Excellent; I think it would make an excellent blog post, what do you think? I'd love to see some photos and/or a video, if you find time to do this. I would like to give it a go also, but I've packed up my soldering iron and workspace already, and will not have access to them for two or three weeks. If you don't get to it within the month, I can do a hack job of my own. While I believe a board revision from 3DR might add a feature like this at some point, there are a lot of folks who will still have APM2 boards in play. And if that feature is not yet on the table, a blog entry would maybe get the right folks thinking about it. 

I totally agree. I'll go ahead and do that, I expect to post a blog in a week or so :)

I own one GPS built-in APM2 and needed to use an external GPS so I unsoldered the GPS from the daugter board and soldered it on an empty MediaTek MT3229 Adapter Basic board and problem solved.

But yes, It would be nice to have the option to switch off the built-in gps and even the magnetometer to connect external ones and place them on different places of the frame to avoid EMI from other electronics and motors.

This shield could be sold as an extra upgrade for previous APMs but yes, you will need to unsolder the old daugter board from the APM2 and then solder the new  one.

Think the APM2 was originally designed to have all the necessary stuff in a compact and cheap product, not to be easy to upgrade or mod.

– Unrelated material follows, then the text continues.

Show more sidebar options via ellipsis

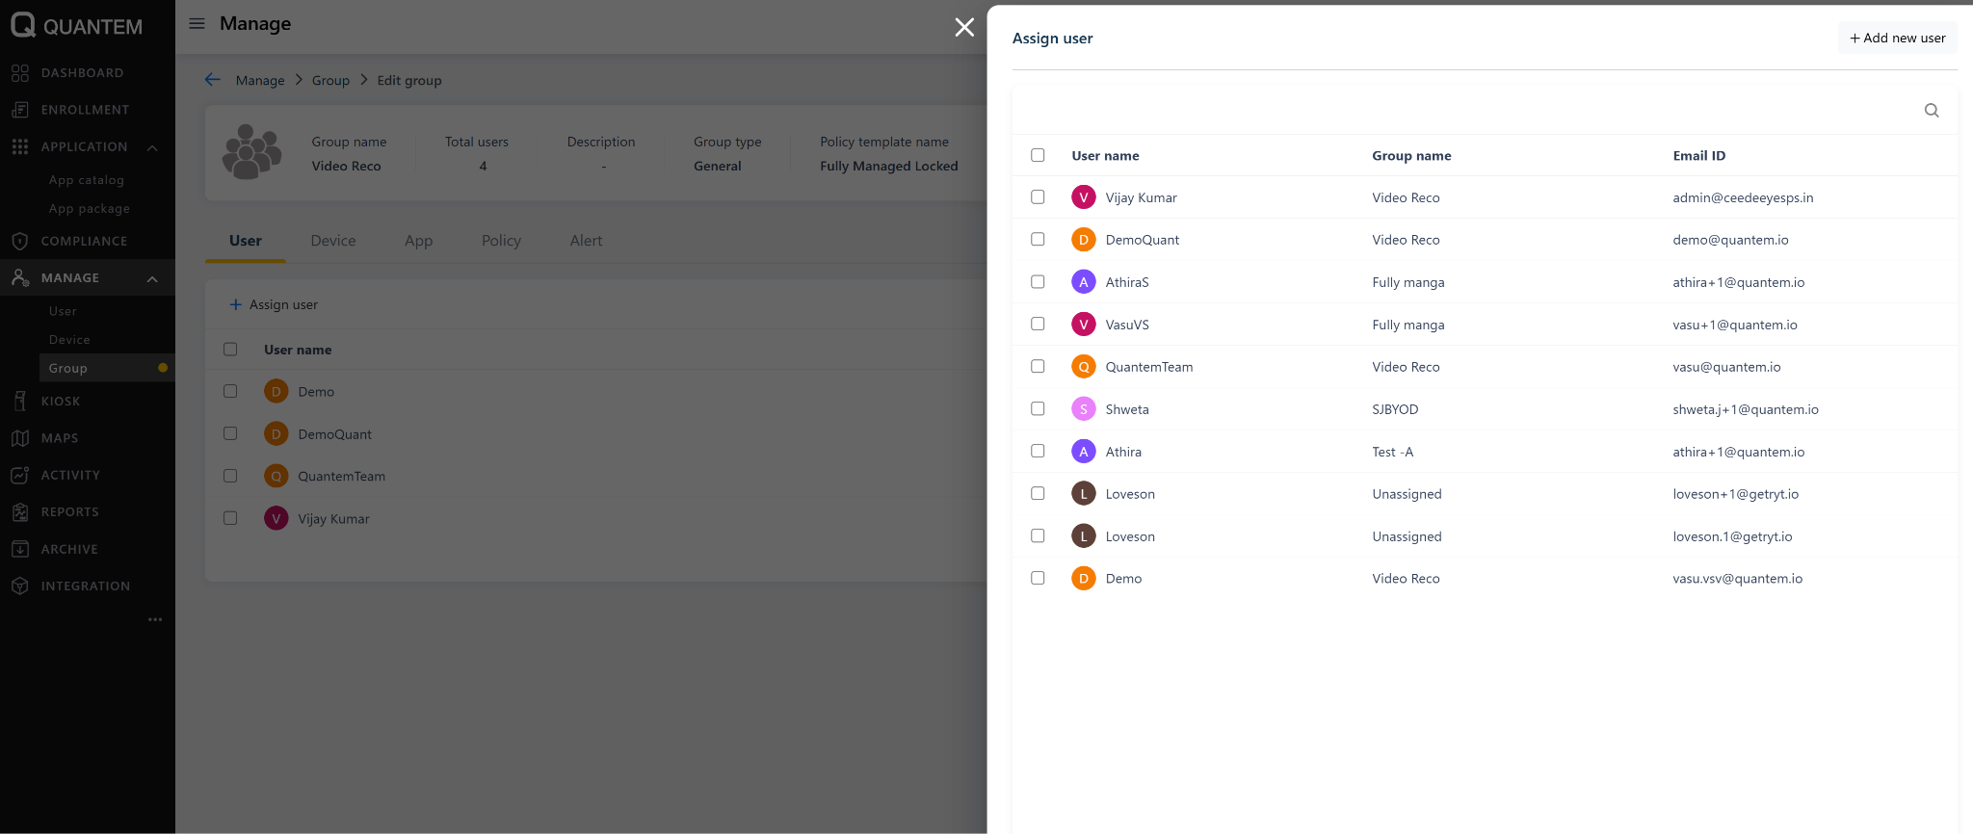tap(155, 619)
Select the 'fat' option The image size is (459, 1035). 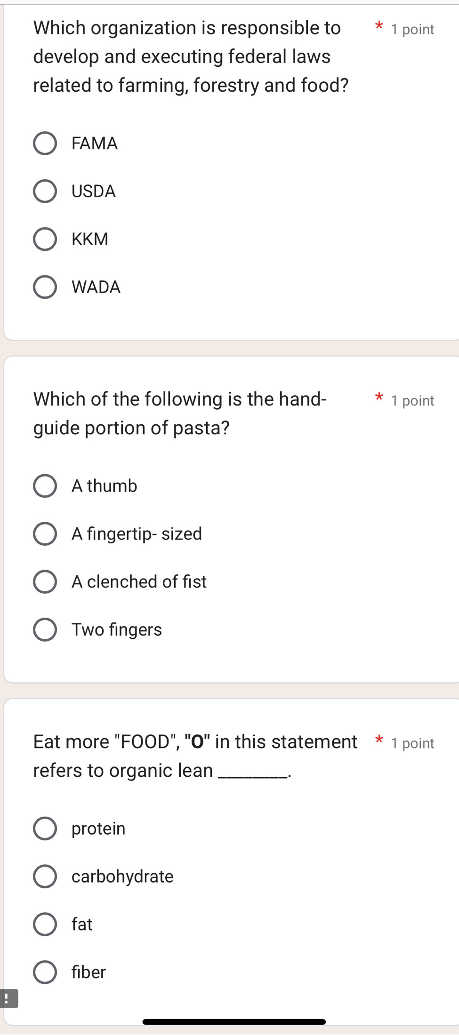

I was originally thinking about de-soldering the GPS and putting it on an empty adaptor board. The jumper sounds like a good idea though for moving it around. Hopefully it won't look too messy.

Did you find it hard to unsolder the GPS?  Did you just use an iron and some wick?  It doesn't look like there's a huge amount of solder holding it on...

Hey guys, I liked the idea of the jumper, but decided it was going to be messy and I wasn't going to need the onboard GPS for a while (or I was lazy?). Instead I just soldered a 10k 0402 SMD resistor between pins #2 and #3 on the GPS module. The 3D fix light on the daughter board is always illuminated, but this is meaningless. The external GPS works flawlessly. Here's a picture:

I figure when I want it back this is going to be really easy to remove


Unsoldering the GPS was easy but you have to take care with the GND pads because they cool faster and you could rip them if there is solder on them while pulling the GPS out.

I am thinking of trying this.  I believe my current GPS is toast.  It no longer gets a 3dfix and is pretty much useless.  Rather than buy a new APM it would be nice to just spend the money on a GPS.

Are you using this https://store.diydrones.com/MediaTek_MT3329_GPS_10Hz_Adapter_Basic_... as a replacement?

Yes, and don't forget the EM-406/uBlox/MTK Adapter Cable to connect it to the APM

You probably just have radio interference affecting your GPS. Take the APM2 outside, with only the esc and a battery and hold the esc away from the APM. See how long it takes to get a fix in clear sky's and without your rx or any telemetry or any other electronics nearby.